DATA IN THIS EXERCISE
#####

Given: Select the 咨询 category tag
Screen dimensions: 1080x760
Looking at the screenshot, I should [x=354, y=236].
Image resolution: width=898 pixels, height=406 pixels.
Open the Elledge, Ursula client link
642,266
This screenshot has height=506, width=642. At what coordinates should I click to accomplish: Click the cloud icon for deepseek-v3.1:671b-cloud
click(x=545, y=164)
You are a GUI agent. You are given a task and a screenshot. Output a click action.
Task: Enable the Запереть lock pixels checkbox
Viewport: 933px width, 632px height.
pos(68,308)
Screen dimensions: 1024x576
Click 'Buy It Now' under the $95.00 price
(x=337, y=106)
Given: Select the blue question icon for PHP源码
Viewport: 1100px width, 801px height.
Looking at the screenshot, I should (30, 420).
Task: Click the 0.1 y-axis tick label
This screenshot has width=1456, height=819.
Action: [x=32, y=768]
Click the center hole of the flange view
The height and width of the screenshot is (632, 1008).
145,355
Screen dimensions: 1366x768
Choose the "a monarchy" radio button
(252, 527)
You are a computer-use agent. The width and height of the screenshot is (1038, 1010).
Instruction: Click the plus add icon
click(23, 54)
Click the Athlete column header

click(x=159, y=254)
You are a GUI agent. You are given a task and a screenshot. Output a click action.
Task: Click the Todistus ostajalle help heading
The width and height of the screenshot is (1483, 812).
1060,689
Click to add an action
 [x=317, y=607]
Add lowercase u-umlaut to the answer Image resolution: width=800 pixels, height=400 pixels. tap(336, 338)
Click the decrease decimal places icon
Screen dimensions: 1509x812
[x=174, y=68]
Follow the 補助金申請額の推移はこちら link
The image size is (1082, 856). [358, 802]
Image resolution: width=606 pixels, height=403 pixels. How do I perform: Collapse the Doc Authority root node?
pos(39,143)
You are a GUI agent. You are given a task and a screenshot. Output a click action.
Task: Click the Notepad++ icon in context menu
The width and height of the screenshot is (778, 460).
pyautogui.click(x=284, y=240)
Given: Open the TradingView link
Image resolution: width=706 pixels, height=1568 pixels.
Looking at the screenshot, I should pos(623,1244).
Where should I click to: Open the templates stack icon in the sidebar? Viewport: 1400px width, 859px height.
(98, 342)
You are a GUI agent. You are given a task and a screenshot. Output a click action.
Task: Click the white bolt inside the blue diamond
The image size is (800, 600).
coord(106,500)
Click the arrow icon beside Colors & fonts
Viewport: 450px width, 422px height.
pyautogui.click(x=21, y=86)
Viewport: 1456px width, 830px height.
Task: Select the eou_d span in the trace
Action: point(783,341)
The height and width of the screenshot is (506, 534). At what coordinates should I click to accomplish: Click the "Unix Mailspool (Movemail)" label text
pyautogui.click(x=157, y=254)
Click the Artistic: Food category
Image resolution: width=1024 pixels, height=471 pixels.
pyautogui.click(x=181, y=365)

#####

REQUIRED TASK
Identify each line in the records above that contains the string "what", and copy every such line in full. Case counts.

REPLY
This screenshot has height=506, width=642. At what coordinates should I click to accomplish: Click the cloud icon for deepseek-v3.1:671b-cloud
The height and width of the screenshot is (506, 534). At what coordinates should I click to accomplish: Click the "Unix Mailspool (Movemail)" label text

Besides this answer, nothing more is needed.